*Recorded information*
########

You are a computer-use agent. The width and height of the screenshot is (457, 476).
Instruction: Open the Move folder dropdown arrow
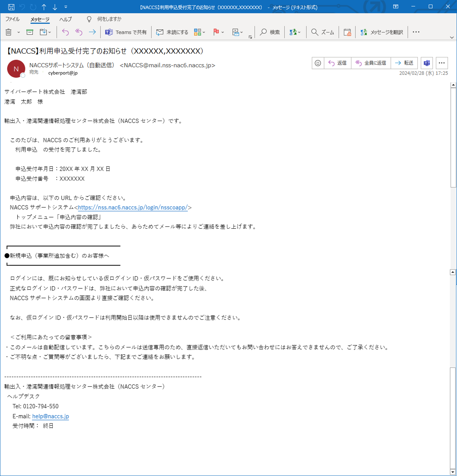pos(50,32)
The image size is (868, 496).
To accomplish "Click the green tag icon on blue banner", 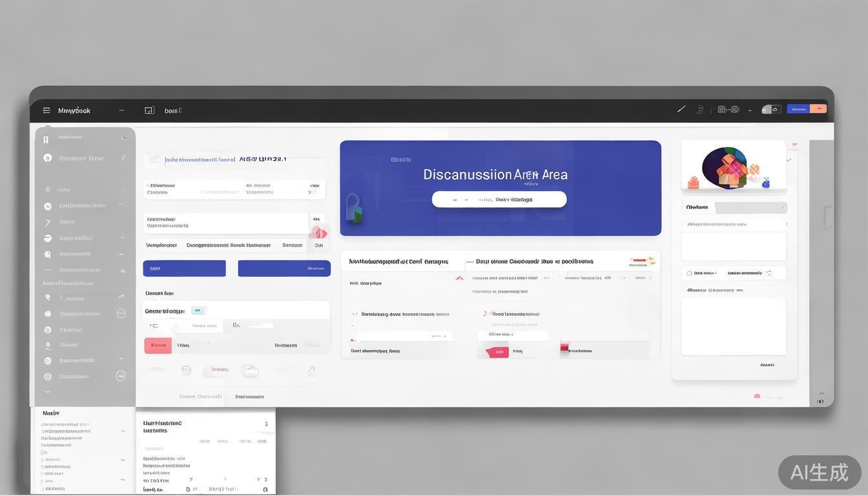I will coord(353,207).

########

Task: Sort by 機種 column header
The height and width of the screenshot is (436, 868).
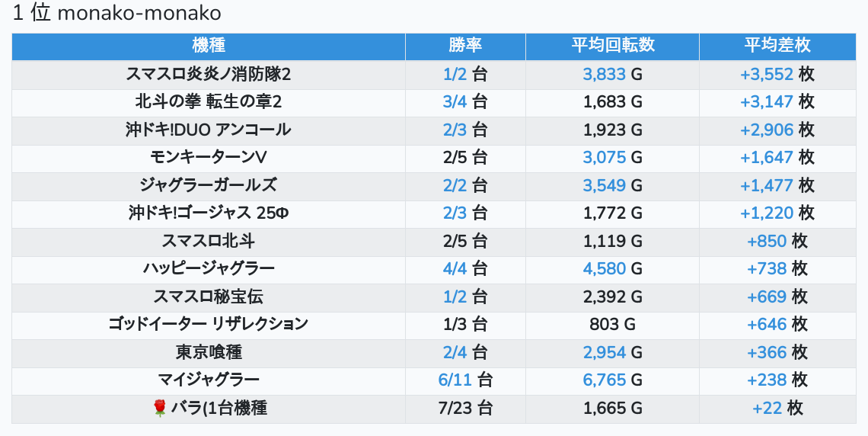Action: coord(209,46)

########

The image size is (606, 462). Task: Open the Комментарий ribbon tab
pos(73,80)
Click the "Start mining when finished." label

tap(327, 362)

########

*Problem details*
Pull out every line of the data above that contains the word "height", and copy each of those lines in full.

*Written solution*
You are a computer-use agent. The width and height of the screenshot is (457, 476).
The height and width of the screenshot is (436, 868).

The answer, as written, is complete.